I’m in the middle of a month-long search to have as many corned beef sandwiches from local independent restaurants, and even though I have had 8 already a little more than halfway through the month, I still knew I would be making my one corned beef for St. Patrick’s Day.
I grew up not liking corned beef. As I’ve noted before, my mom was a good, economical cook for a large family, but I don’t remember corned beef showing up on the dinner table too often. And if I didn’t like it, I’m guessing the two main reasons were the texture of the meat and likely accompaniment of overcooked cabbage. (And maybe I pre-hated the meal because of the way the house smelled when I came in.)
As an adult, however, I love corned beef. Mainly corned beef made on site at a restaurant, or by me. I don’t like the processed corned beef you get at a deli.
So I turned to the one corned beef recipe in the book (and, yes, I’m aware that corned beef is likely not as popular in Ireland as it is in the U.S. I was determined to follow this recipe, until I saw that they really start at the beginning, with a brisket or bottom round roast submerged in a cold water and salt brine for ten days in the refrigerator.
I ended up making corned beef my tried and true way — in a dutch oven, including all the corning spices that come in the package, covered with a layer of brown sugar, and with a can of stout poured in. About two hours in I added carrots, potatoes, and cabbage.

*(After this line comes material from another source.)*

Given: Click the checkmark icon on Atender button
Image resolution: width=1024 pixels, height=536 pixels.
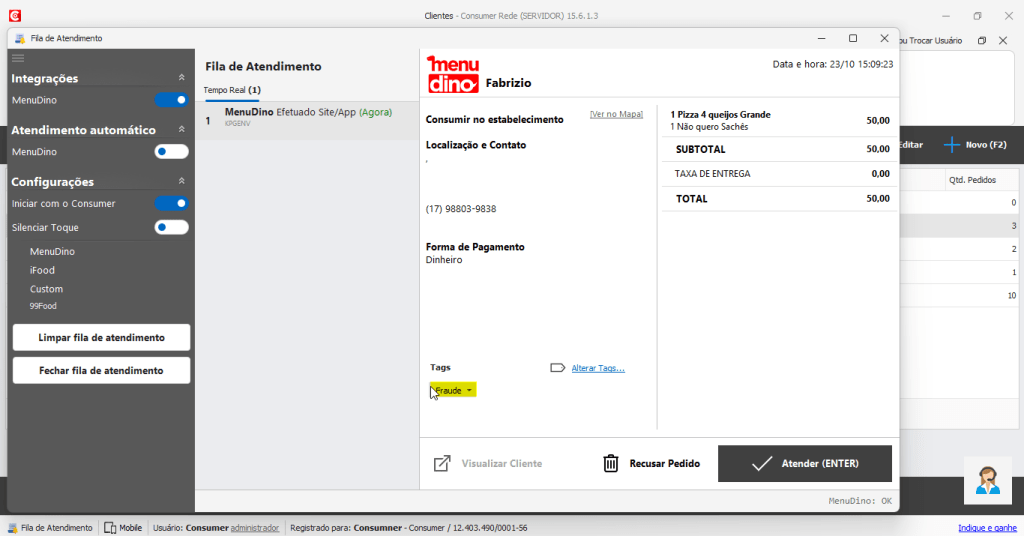Looking at the screenshot, I should click(762, 464).
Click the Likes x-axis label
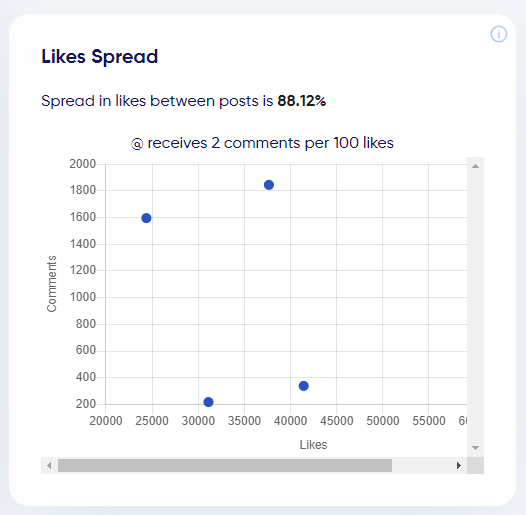 point(313,445)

The result is delicious, especially with a creamy horseradish sauce.
The potatoes and cabbage I immediately turned into colcannon, with a couple of chopped green onions and a bit of butter and heavy cream added. Colcannon is usually white and green, but when you potatoes with a reddish-purple hue, the result actually looks more like corned beef hash. But it’s delicious.

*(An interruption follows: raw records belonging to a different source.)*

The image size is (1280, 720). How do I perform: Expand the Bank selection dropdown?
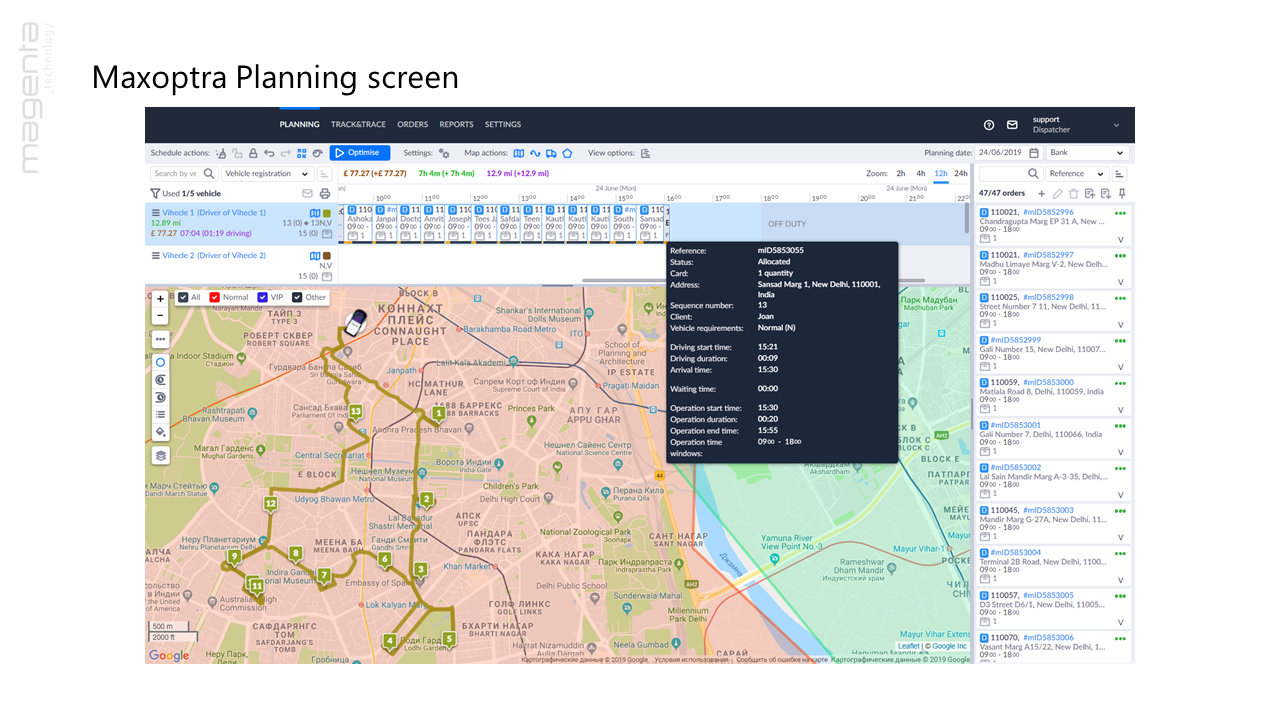point(1087,153)
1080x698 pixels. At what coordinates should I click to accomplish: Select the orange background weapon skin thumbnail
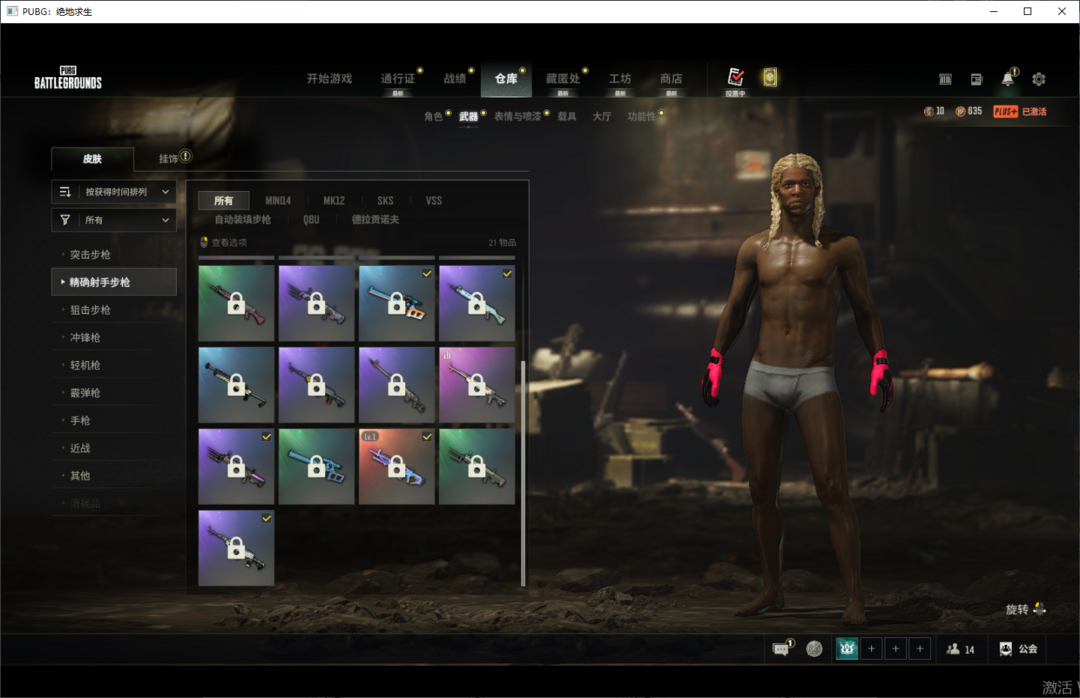[x=397, y=466]
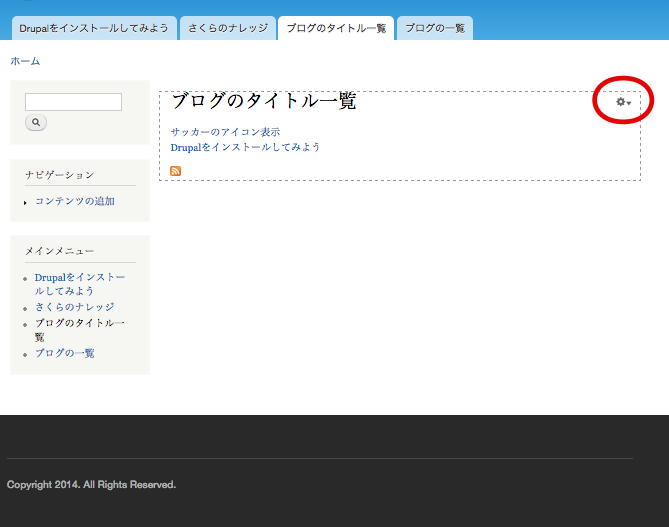Click the Copyright 2014 footer text
This screenshot has height=527, width=669.
[91, 485]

I made three other dishes that I brought to a St. Patrick’s Day party — two different types of tartlets — one that’s mainly smoked salmon, horseradish, egges, and dill; the other mainly blue cheese; leeks and celery; heavy cream; and eggs. I have leftovers for both — I just need to get some more phyllo cups.
Finally, dessert — a “simple” Irish cream cheesecake.
There are several other dishes in this cookbook — Irish Rarebit (surprisingly, the cheese sauce does not include any ale); sea trout with cider and cream sauce; Dublin lawyer (I’ll see if anyone who reads this asks what this is about); and many others.
“Go n-éirí an bóthar leat,” … and not because you are falling down.